On 8/14/2014 6:45 AM, Pierz wrote:


On Tuesday, August 12, 2014 1:12:10 PM UTC+10, Brent wrote:

    On 8/11/2014 7:29 PM, LizR wrote:
    On 12 August 2014 12:48, meekerdb <[email protected] <javascript:>> wrote:

        On 8/11/2014 4:03 PM, LizR wrote:

            I have never got this idea of "counterfactual correctness". It 
seems to be
            that the argument goes ...

            Assume computational process A is conscious
            Take process B, which replays A - B passes through the same machine 
states
            as A, but it doesn't work them out, it's driven by a recording of A 
- B
            isn't conscious because it isn't counterfactually correct.

            I can't see how this works. (Except insofar as if we assume 
consciousness
            doesn't supervene on material processes, then neither A nor B is 
conscious,
            they are just somehow attached to conscious experiences generated
            elsewhere, maybe by a UD.)


        It doesn't work, because it ignores the fact that consciousness is about
        something. It can only exist in the context of thoughts (machine states 
and
        processes) referring to a "world"; being part of a representational and
        predictive model.  Without the counterfactuals, it's just a sequence of 
states
        and not a model of anything.  But in order that it be a model it must 
interact
        or have interacted in the past in order that the model be causally 
connected to
        the world.  It is this connection that gives meaning to the model.
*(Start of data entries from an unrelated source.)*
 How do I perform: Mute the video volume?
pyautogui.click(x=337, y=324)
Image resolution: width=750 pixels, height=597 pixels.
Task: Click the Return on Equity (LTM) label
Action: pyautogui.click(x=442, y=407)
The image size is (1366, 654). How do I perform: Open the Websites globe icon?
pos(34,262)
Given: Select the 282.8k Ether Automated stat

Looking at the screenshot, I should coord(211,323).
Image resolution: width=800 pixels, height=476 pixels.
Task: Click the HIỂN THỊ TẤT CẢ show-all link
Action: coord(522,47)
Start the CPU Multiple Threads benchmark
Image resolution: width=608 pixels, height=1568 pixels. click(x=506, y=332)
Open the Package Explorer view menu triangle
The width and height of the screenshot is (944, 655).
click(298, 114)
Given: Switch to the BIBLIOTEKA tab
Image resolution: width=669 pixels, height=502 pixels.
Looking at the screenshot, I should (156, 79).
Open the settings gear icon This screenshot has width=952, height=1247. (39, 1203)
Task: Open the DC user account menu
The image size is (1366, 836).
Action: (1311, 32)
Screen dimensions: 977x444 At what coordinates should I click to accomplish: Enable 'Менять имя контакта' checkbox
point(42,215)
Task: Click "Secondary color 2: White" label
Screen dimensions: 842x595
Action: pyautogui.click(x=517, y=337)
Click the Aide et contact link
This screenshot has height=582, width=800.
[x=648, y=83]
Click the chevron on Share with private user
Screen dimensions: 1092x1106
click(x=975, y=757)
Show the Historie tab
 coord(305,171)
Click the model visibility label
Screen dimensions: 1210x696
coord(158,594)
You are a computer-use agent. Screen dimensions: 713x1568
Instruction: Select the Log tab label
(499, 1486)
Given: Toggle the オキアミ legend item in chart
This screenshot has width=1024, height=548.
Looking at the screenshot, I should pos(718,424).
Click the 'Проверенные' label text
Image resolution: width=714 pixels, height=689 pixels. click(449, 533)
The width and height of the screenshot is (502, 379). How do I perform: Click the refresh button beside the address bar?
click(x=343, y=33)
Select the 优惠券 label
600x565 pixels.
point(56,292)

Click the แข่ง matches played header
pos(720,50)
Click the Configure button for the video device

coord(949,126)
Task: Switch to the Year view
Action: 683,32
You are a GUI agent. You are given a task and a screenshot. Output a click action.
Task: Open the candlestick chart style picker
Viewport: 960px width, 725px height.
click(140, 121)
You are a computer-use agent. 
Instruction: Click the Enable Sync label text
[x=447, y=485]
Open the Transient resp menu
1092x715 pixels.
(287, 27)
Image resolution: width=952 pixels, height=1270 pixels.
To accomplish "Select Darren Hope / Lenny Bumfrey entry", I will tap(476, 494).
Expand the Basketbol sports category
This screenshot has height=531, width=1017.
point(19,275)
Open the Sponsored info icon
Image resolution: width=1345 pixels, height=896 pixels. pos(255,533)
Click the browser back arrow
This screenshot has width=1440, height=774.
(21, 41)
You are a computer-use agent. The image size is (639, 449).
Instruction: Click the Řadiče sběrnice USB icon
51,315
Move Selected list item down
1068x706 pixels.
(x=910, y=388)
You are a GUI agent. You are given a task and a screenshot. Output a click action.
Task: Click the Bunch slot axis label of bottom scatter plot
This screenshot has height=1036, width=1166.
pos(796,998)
    What differentiates A and B, given that they use the same machine states? 
How can A
    be more about something than B? Or to put it another way, what is the 
"meaning"
    that makes A conscious, but not B?

    A makes decisions in response to the world.  Although, ex hypothesi, the 
world is
    repeating its inputs and A is repeating his decisions.  Note that this 
assumes QM
    doesn't apply at the computational level of A.  In the argument we're asked 
to
    consider a dream so that we're led to overlook the fact that the meaning of 
A's
    internal processes actually derive from A's interaction with a world.  
Imagine A as
    being born and living in a sensory deprivation tank - will A be conscious?  
I think
    not.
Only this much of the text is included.